### Exercise instructions
In the answer, transcribe exactly the lines from the beginning of the material through the line holding "News (496, 2174)", and skip every picture.
##### Data for processing #####
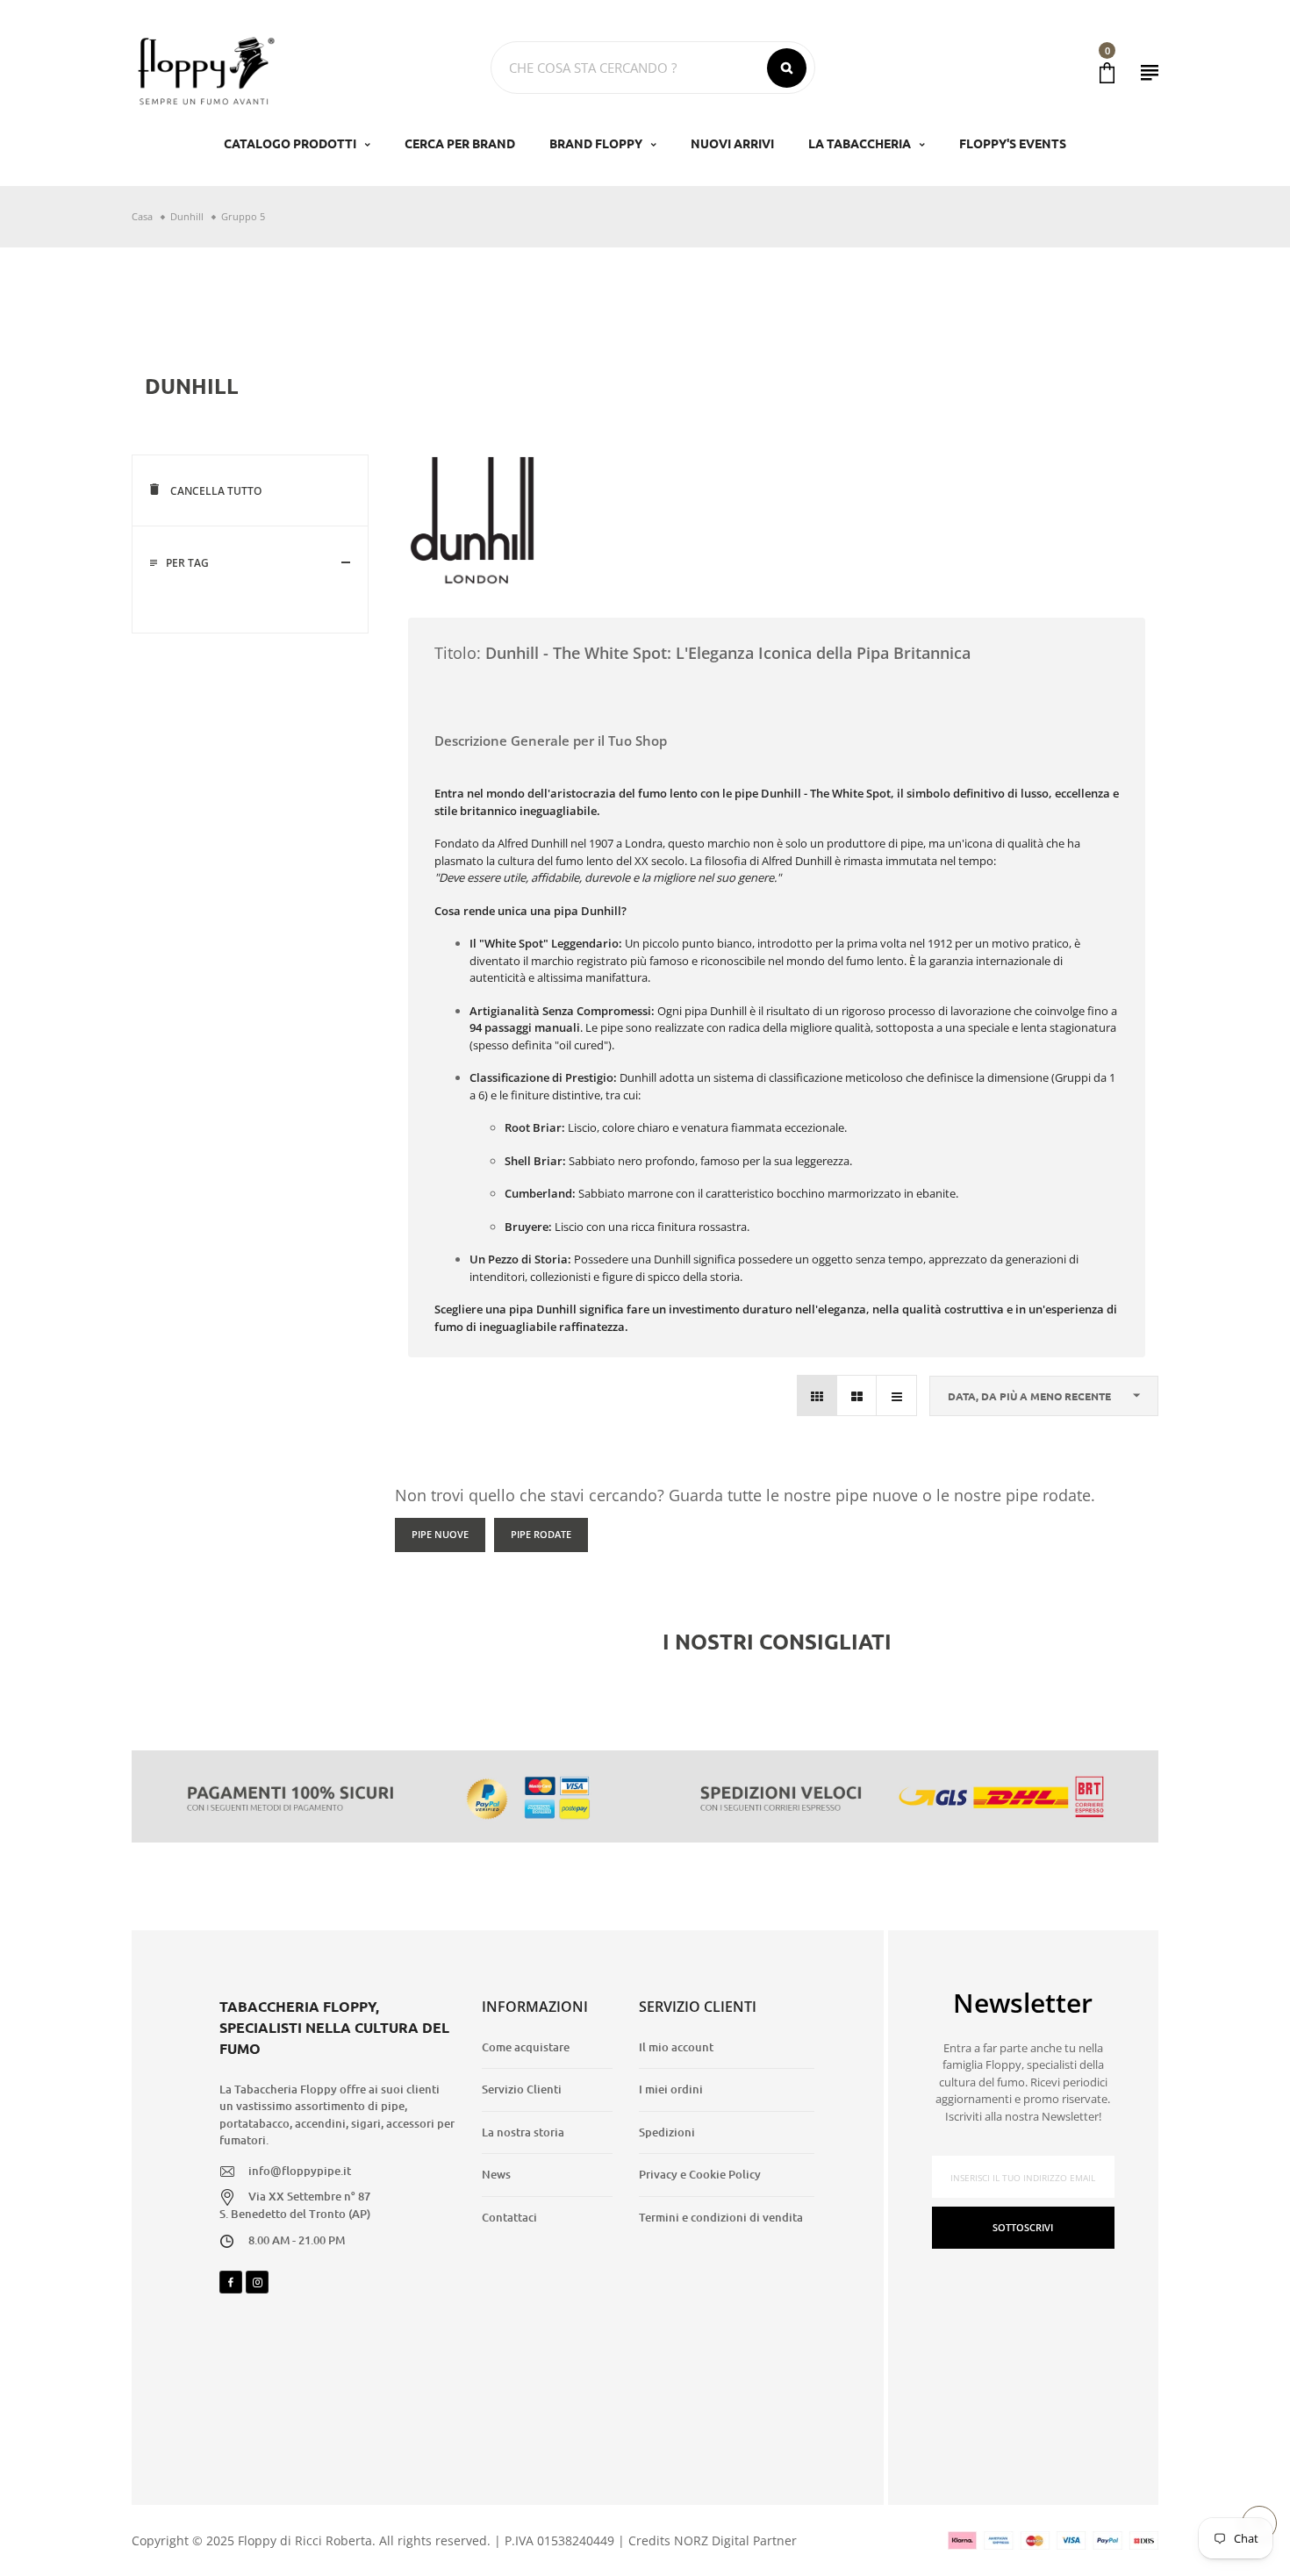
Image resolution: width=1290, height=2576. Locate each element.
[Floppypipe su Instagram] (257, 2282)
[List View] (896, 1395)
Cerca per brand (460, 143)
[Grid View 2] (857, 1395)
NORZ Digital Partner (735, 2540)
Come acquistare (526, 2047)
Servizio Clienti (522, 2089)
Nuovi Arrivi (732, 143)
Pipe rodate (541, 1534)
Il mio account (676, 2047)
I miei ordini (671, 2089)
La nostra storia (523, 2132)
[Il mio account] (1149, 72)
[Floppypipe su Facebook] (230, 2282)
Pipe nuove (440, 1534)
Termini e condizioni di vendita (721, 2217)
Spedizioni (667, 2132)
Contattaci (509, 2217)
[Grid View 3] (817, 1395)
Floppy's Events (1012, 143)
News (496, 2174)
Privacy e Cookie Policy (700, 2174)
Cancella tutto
#####
### Task response
Image resolution: width=1290, height=2576. Locate each element.
[Floppypipe su Instagram] (257, 2282)
[List View] (896, 1395)
Cerca per brand (460, 143)
[Grid View 2] (857, 1395)
NORZ Digital Partner (735, 2540)
Come acquistare (526, 2047)
Servizio Clienti (522, 2089)
Nuovi Arrivi (732, 143)
Pipe rodate (541, 1534)
Il mio account (676, 2047)
I miei ordini (671, 2089)
La nostra storia (523, 2132)
[Il mio account] (1149, 72)
[Floppypipe su Facebook] (230, 2282)
Pipe nuove (440, 1534)
Termini e condizioni di vendita (721, 2217)
Spedizioni (667, 2132)
Contattaci (509, 2217)
[Grid View 3] (817, 1395)
Floppy's Events (1012, 143)
News (496, 2174)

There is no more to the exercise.